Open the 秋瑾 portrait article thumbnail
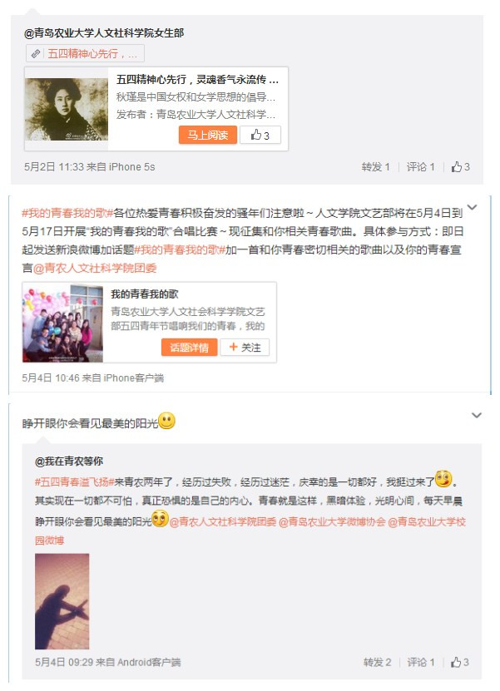Image resolution: width=500 pixels, height=691 pixels. tap(67, 109)
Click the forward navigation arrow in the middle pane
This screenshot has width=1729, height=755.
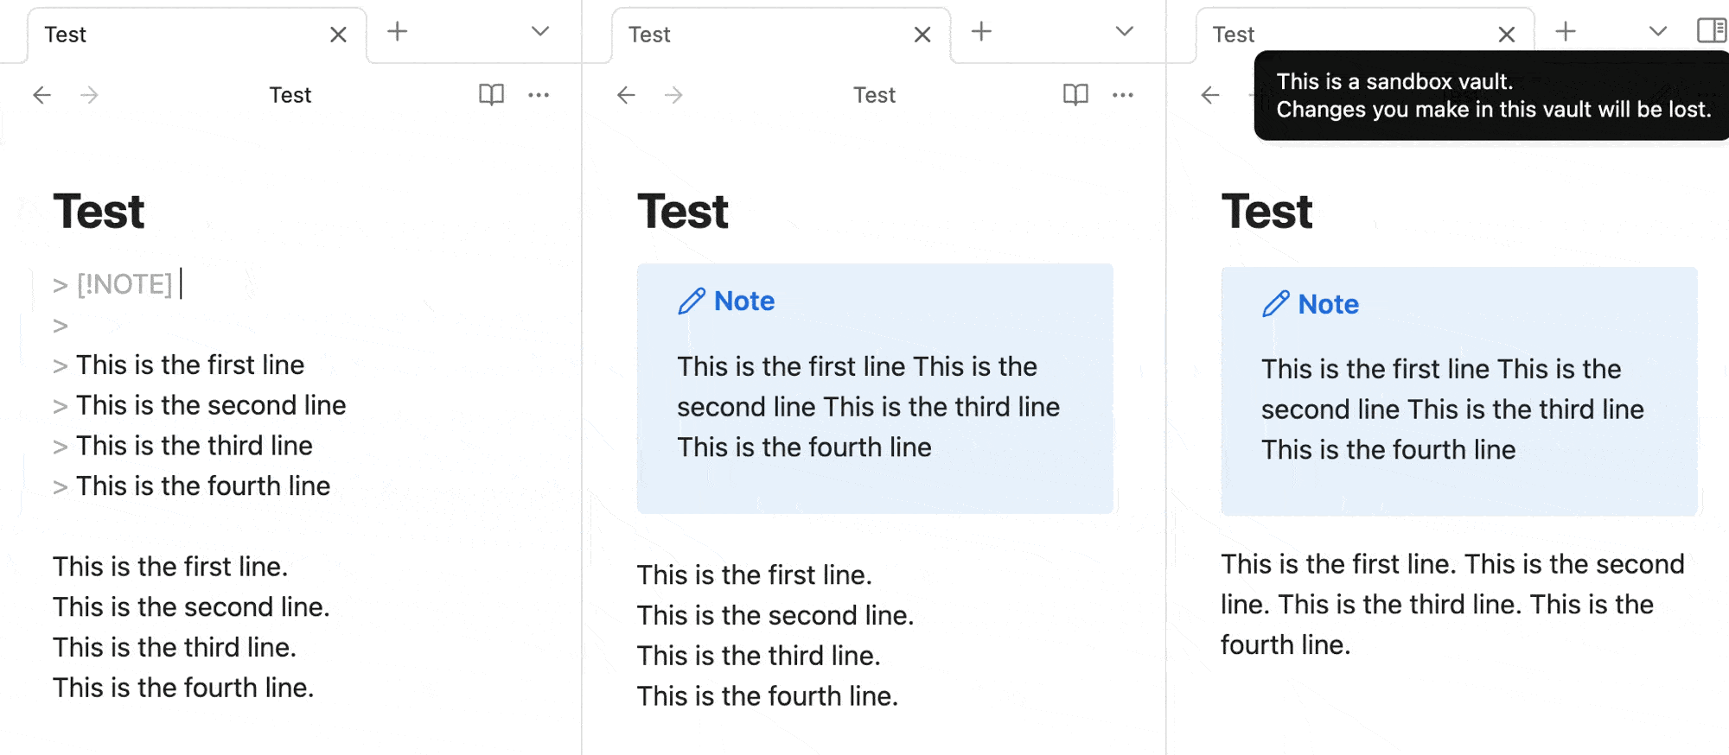click(673, 95)
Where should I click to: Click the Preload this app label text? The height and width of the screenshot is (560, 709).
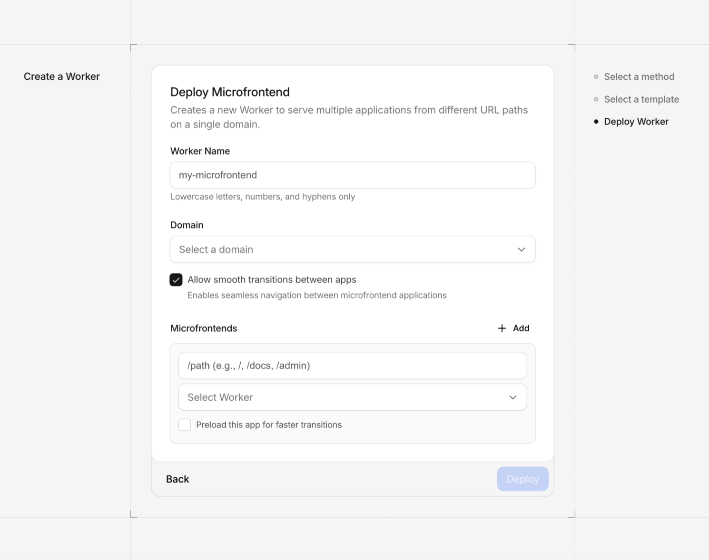tap(269, 425)
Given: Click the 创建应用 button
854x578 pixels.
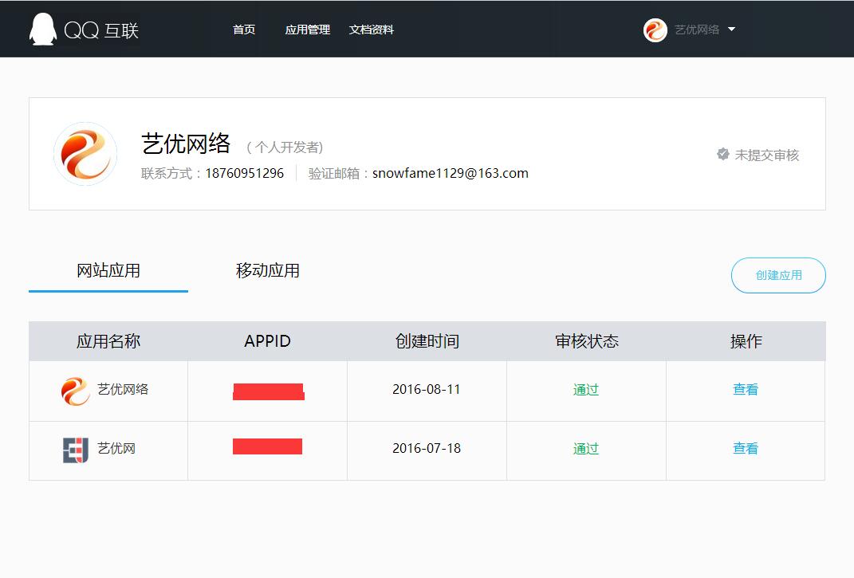Looking at the screenshot, I should (778, 275).
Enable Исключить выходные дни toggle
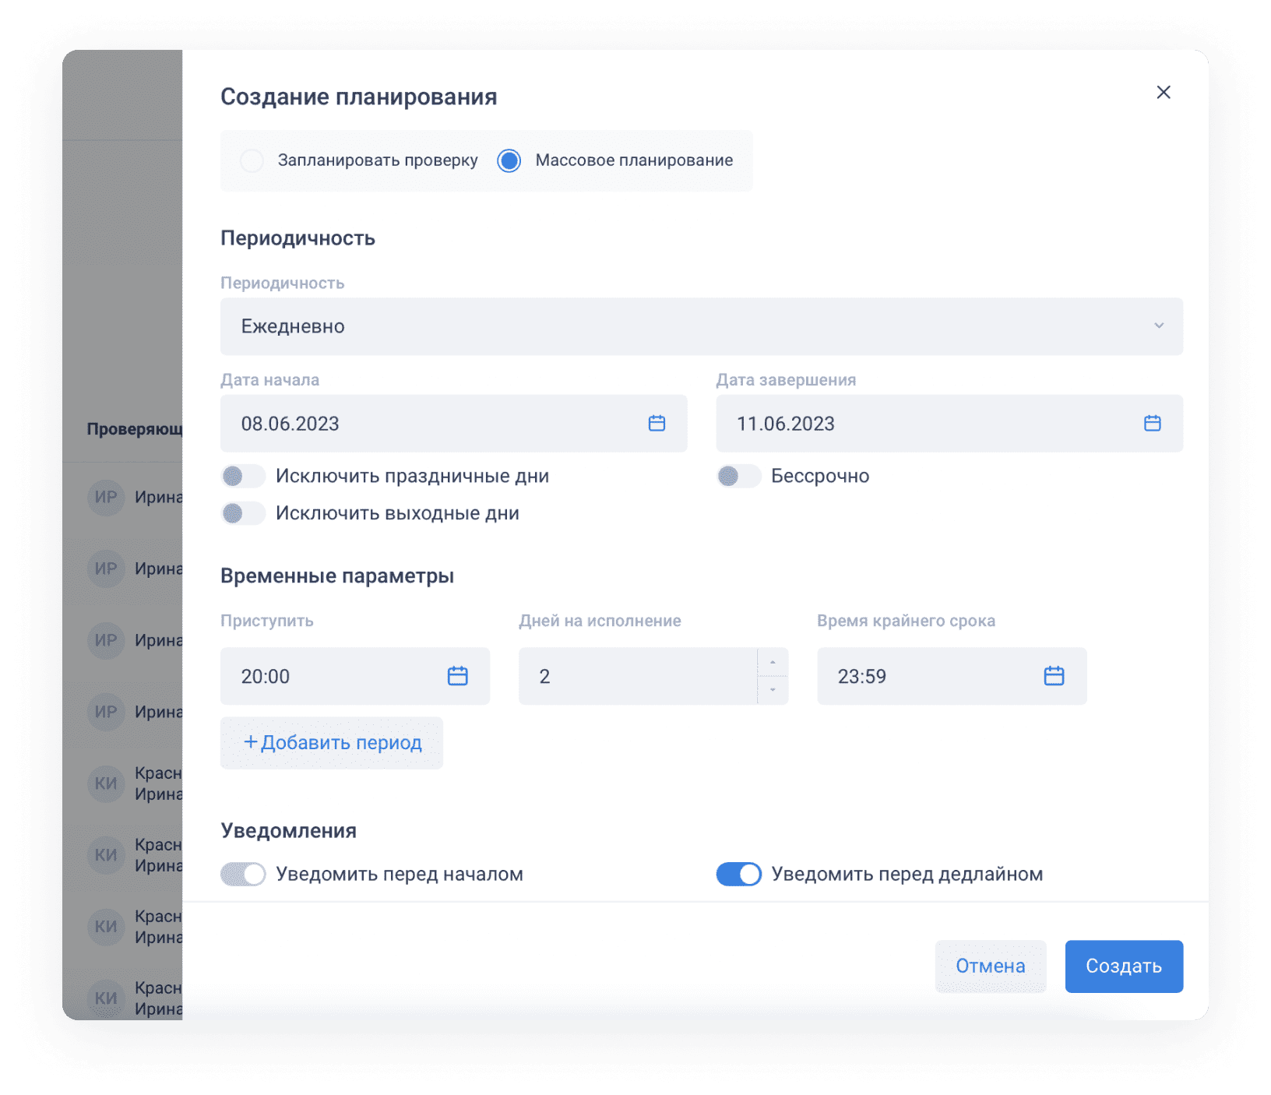Image resolution: width=1271 pixels, height=1095 pixels. coord(243,513)
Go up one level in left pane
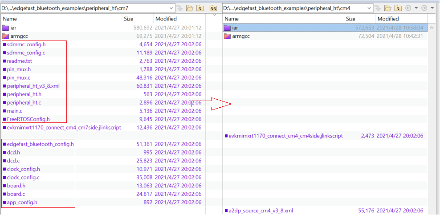This screenshot has height=215, width=440. [200, 8]
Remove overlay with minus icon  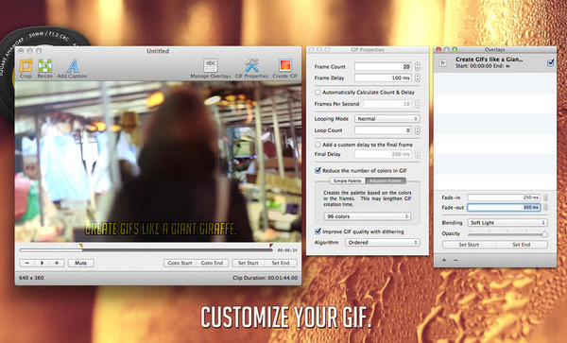(455, 260)
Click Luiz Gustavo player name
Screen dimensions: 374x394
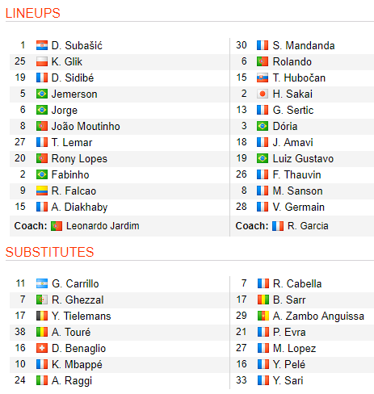point(303,158)
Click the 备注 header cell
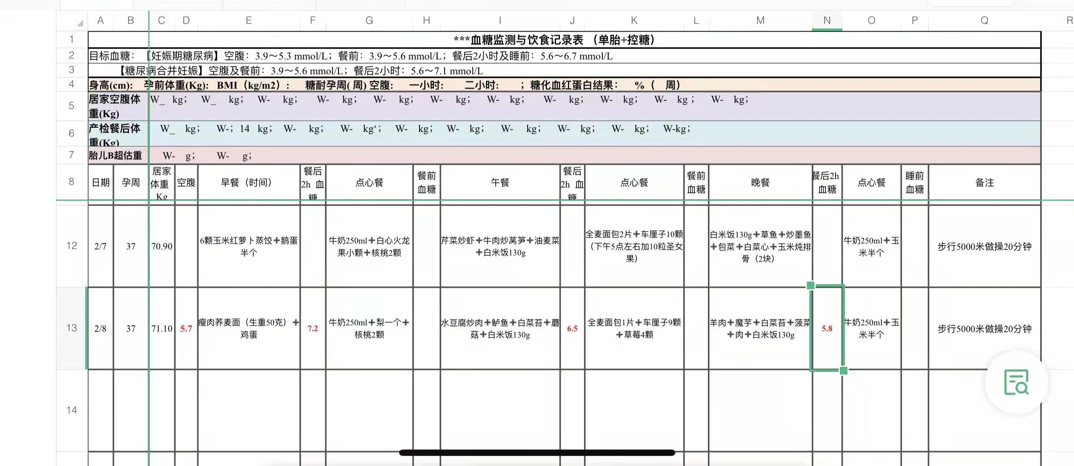Screen dimensions: 1074x466 (984, 183)
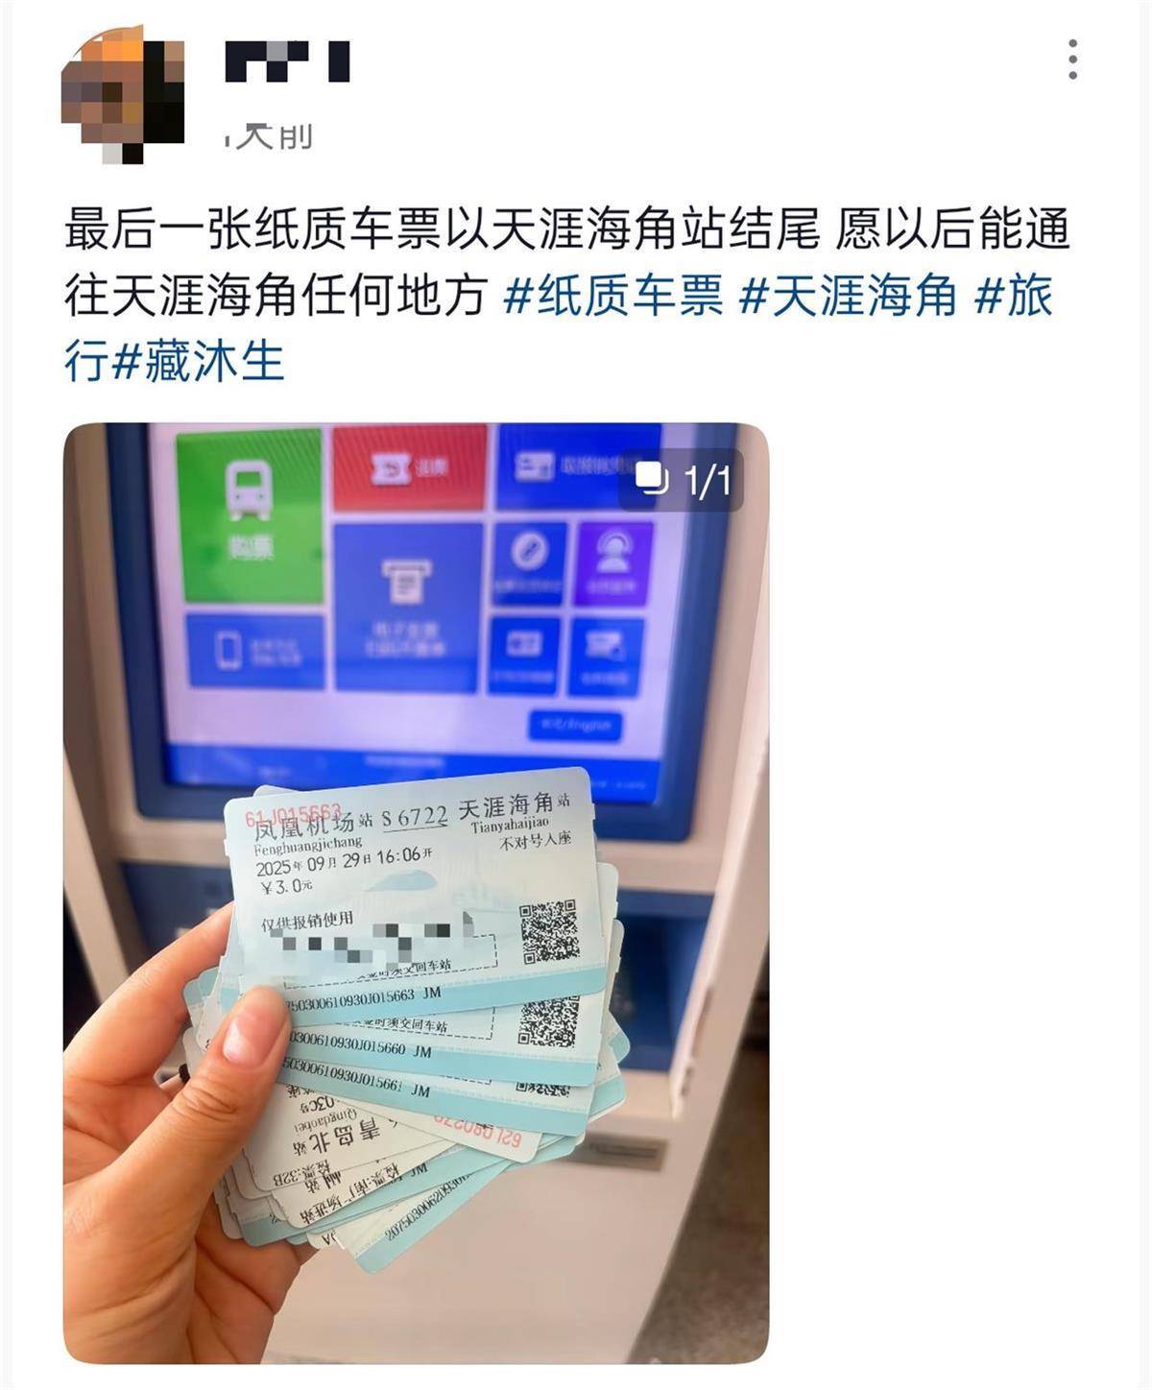Viewport: 1152px width, 1390px height.
Task: Tap the top-right blue card tile
Action: [576, 465]
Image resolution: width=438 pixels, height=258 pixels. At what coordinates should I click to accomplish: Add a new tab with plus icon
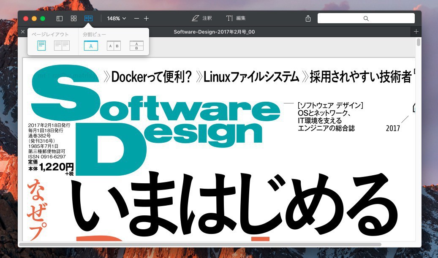click(416, 32)
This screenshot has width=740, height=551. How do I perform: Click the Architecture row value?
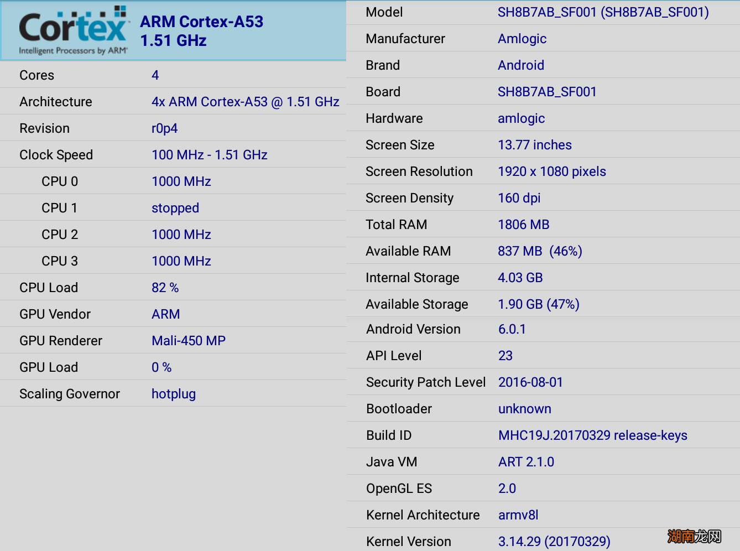click(245, 102)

______________________________

> [Task statement]: Repeat the entries from the line with "Given: Click the 创建应用 button" up to and including the line with "This screenshot has height=215, width=440.", leaving the pictures out.

> [Output for this exercise]:
Given: Click the 创建应用 button
854x578 pixels.
Looking at the screenshot, I should (778, 275).
Enable Исключить выходные дни toggle
Image resolution: width=1271 pixels, height=1095 pixels. coord(243,513)
Go up one level in left pane
This screenshot has height=215, width=440. [200, 8]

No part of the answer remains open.